それだけでなく帯刀していた剣に手を触れた。
抜いた剣をゆっくりと地面に突き刺し、空になった鞘だけを構える。
人間国宝である第三王子に、敵意を見せる。
アンジェリカもようやく、力ないままに二人へ視線を向けた。
「誰も殿下を咎めないのならば仕方がありません。さぁ、構えて下さい。あの時の続きをしましょう」
「……良いだろう。その挑発、乗ってやる。貴様のふざけた言動にも腹が立っていた所だ」
歯止めは効かない。
ルーカスは目つきを鋭くした後、同じように剣を抜いた。
真剣は構えない。
鞘を持つスヴェンと同じように、剣を投げ捨て鞘で相対する。
「スヴェンさん! ルーカス様! や、止めて下さい……!」
ソフィーは止めに入ろうとするが動けない。
色々な出来事の連続に、身体が追い付いて来ていないのだ。
彼ら二人の剣幕も、どちらが正しいのかも、何故こんな事になったのかも分からない。
考えるよりも先に、鞘と鞘がその場で打ち合う。
スヴェンが一歩、そこから踏み込んだ。
「殿下! 貴方は本当に、彼女の婚約者なのですか!?」
「何が言いたい……」
「何故、アンジェリカを止めなかったのですか!? いや、手を差し伸べなかったのですか! 少しでも振り向いていれば、こんな事にはならなかった! あの時、ソフィーが傷つくことだってなかった筈です!」
「忠告はした。だがそれ以上に何が出来る。

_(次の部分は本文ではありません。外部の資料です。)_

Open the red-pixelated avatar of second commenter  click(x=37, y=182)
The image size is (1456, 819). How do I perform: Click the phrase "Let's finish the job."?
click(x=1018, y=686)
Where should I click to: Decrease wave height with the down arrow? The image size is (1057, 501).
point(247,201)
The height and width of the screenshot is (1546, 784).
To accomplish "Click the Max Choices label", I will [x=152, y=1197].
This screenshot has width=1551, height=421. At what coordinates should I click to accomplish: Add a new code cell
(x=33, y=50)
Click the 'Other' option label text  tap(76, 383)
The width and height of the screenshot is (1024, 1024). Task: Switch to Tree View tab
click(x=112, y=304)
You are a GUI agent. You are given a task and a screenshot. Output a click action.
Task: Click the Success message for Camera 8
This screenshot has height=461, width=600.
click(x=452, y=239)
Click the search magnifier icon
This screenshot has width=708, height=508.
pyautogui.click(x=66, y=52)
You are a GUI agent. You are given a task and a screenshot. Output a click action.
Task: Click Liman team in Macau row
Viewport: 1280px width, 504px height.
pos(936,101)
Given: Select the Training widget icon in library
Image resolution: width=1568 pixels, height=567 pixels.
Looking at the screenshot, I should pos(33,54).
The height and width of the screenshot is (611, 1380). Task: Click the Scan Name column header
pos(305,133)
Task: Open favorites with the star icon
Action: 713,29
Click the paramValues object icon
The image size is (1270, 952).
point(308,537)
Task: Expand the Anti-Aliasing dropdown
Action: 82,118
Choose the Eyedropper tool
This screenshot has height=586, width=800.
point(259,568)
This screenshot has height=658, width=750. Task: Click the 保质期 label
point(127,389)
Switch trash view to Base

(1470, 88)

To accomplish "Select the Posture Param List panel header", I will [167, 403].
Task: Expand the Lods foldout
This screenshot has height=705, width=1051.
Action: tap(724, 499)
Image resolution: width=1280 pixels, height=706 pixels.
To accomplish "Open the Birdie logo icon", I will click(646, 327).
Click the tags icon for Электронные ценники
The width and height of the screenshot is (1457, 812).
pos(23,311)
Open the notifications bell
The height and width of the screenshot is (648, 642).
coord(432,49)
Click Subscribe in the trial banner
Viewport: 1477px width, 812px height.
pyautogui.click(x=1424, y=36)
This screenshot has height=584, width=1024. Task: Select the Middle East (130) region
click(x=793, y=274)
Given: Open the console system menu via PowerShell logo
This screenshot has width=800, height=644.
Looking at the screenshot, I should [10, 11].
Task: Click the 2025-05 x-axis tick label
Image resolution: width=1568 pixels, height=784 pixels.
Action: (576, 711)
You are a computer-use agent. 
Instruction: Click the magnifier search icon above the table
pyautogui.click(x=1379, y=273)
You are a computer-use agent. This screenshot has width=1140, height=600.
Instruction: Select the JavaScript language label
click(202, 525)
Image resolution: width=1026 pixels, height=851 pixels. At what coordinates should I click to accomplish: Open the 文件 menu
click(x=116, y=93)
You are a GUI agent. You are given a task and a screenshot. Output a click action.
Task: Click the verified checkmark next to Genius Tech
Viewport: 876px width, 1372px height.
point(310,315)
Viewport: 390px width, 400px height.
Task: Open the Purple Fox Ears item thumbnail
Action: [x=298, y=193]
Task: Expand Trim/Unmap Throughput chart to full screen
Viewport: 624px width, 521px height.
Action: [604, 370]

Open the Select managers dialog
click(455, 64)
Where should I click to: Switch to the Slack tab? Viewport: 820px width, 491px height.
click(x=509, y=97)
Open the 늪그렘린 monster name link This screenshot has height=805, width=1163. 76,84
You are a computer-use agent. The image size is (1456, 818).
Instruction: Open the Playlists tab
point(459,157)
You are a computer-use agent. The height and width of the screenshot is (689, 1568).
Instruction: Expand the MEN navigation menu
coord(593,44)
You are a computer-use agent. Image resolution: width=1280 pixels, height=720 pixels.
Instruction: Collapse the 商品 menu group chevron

私達は王家によって婚約しただけの間柄、私情を挟む余地はない」
「あの話を聞いてまだそんな事を仰るとは、つくづく厄介なお方だ! 国宝と呼ばれるだけのことはあるようですね! 血が通っているとは思えない!」
「ッ! 頭に血が上るばかりの男に、何が分かる!」
声を荒げ、ルーカスが差し返す。
今まで無感動に見えた表情が、激しい感情を見せる。
あくまで従っただけの婚約と言い張っていたが、国宝という名を嫌味に使われ逆撫でされたのか。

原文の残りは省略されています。